Ben Comee
E-text prepared by Mark C. Orton, Barbara Kosker, Linda McKeown, and the Project Gutenberg Online Distributed Proofreading Team (http://www.pgdp.net)
BEN IS BORN IN LEXINGTON 1737—SCHOOLS AND SCHOOLFELLOWS
If you have occasion to pass through or to visit Lexington, be sure to put up at the tavern about a mile below Lexington Common on a little knoll near the main road.
In front of it stand two large elms, from one of which hangs the tavern sign. It is the best tavern in the place. You will find there good beds, good food, and a genial host. The landlord is my cousin, Colonel William Munroe, a younger brother of my old friend Edmund.
Sit with him under the trees. William will gladly tell you of the fight. Lord Percy's reënforcements met the retreating British soldiers near the tavern. Percy and Pitcairn had a consultation in the bar-room over some grog, which John Raymond mixed for them, for John took care of the tavern that day. After they departed, the soldiers entered and helped themselves freely to liquor from the barrels in the shop. Some of their officers knocked the spigots from the barrels and let the liquor run away on the floor. The drunken soldiers became furious.
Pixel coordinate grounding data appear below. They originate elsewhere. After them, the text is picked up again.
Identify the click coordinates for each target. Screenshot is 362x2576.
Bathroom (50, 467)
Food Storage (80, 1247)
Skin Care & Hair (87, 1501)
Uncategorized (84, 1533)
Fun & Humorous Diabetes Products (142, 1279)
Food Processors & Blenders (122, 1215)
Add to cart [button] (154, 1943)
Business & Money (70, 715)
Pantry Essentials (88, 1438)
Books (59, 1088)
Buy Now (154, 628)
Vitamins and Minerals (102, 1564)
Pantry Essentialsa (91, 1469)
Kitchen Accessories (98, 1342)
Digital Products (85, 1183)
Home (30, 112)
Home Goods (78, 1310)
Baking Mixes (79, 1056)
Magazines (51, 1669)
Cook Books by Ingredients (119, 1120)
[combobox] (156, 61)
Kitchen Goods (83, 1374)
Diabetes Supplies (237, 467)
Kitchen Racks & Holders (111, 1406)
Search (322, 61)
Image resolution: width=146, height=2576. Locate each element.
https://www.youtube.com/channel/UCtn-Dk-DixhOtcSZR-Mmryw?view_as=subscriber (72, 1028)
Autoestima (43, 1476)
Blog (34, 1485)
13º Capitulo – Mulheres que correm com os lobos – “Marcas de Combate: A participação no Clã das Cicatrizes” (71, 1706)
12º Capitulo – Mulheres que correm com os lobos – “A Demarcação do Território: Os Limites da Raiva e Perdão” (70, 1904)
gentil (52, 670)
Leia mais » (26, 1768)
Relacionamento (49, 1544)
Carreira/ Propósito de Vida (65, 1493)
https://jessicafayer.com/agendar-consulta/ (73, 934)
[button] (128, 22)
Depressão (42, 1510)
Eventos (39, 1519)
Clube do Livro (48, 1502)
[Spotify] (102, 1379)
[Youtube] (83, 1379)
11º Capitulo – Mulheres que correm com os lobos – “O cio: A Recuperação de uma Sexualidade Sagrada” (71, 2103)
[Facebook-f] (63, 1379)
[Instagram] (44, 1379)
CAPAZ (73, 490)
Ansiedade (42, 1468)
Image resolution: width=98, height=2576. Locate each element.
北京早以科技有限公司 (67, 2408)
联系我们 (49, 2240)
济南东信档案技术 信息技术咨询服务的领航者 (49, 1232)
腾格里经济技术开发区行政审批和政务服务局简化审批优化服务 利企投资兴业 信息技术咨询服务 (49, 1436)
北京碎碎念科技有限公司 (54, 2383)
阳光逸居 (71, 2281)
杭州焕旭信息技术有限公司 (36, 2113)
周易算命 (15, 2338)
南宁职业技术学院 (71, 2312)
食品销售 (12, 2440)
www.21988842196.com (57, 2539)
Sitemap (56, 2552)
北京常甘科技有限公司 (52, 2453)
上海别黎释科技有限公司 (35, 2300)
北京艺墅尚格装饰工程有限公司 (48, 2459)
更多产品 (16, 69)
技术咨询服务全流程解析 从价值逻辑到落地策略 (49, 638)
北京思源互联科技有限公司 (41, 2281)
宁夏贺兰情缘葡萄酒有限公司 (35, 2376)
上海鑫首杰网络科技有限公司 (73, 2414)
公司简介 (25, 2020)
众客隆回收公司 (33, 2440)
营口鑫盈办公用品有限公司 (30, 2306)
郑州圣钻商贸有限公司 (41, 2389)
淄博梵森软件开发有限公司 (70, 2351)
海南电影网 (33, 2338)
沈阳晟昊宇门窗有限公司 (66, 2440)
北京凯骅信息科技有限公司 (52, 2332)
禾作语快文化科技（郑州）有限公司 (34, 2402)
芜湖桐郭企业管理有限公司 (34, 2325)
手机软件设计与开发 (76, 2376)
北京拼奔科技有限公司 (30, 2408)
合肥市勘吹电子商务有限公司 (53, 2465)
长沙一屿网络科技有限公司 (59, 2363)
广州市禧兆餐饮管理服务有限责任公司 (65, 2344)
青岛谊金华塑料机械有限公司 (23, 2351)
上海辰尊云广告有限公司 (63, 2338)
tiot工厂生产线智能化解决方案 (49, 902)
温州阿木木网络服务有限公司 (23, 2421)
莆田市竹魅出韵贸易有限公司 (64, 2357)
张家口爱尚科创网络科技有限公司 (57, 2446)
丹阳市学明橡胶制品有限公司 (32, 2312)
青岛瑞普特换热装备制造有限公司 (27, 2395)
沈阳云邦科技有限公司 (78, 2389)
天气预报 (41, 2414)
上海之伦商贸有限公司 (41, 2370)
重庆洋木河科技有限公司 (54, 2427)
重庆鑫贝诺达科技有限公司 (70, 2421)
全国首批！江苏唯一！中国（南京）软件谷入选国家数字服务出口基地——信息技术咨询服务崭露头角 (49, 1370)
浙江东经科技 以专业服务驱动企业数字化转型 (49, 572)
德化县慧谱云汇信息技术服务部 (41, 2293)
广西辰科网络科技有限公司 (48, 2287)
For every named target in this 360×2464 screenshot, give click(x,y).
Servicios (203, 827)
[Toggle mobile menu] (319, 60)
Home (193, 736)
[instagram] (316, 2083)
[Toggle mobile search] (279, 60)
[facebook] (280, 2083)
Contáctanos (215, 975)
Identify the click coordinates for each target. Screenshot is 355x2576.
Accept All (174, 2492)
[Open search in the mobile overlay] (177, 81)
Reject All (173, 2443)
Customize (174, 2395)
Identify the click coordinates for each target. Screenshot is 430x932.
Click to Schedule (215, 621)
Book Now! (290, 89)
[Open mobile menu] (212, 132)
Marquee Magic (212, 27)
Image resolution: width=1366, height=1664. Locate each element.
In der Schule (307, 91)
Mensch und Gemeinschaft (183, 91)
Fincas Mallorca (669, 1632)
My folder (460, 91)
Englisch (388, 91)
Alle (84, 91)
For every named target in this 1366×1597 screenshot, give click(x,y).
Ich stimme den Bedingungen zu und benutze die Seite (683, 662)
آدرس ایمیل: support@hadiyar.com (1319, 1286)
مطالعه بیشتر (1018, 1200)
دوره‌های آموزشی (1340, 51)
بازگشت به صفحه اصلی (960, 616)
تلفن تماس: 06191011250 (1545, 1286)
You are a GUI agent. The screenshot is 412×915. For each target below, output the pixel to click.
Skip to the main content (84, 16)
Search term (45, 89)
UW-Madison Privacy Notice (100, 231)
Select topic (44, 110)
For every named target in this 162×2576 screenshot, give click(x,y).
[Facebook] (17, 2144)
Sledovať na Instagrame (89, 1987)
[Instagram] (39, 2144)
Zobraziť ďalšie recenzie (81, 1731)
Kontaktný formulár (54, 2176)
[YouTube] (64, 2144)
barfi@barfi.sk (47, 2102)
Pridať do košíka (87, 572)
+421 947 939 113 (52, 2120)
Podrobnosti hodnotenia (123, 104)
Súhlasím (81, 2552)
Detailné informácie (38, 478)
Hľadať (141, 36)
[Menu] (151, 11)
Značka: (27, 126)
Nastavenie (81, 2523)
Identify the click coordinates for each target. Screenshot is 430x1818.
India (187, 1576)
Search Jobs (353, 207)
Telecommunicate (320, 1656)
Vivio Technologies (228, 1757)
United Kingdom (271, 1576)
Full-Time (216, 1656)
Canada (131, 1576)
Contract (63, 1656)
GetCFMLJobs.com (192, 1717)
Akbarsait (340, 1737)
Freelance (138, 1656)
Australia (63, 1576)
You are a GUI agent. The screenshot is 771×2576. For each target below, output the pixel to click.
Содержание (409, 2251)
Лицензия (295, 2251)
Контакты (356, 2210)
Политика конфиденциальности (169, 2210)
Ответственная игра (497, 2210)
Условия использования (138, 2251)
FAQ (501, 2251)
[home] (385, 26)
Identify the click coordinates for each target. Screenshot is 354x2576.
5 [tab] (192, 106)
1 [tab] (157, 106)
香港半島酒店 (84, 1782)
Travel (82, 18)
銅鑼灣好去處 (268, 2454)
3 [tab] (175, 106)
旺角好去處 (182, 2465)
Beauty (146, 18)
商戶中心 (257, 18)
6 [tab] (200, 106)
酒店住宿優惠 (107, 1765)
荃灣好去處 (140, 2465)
They fired off their guns in the house. You can still see a bullet hole in the ceiling.
William will show you the doorway where poor John Raymond, the cripple, was shot down by the soldiers, as he was trying to escape from the bar-room, and will point out the places near by, where houses were burned by the British. And as you sit with William under the trees you will see great six or eight horse teams, laden with goods from New Hampshire, lumber along heavily over the road. Stages from Keene, Leominster, Lunenburg, and other towns will dash up to the door and passengers will alight for their meals. On Saturdays and Sundays herds of cattle are driven through on their way to the Brighton cattle market. All is bustle and activity.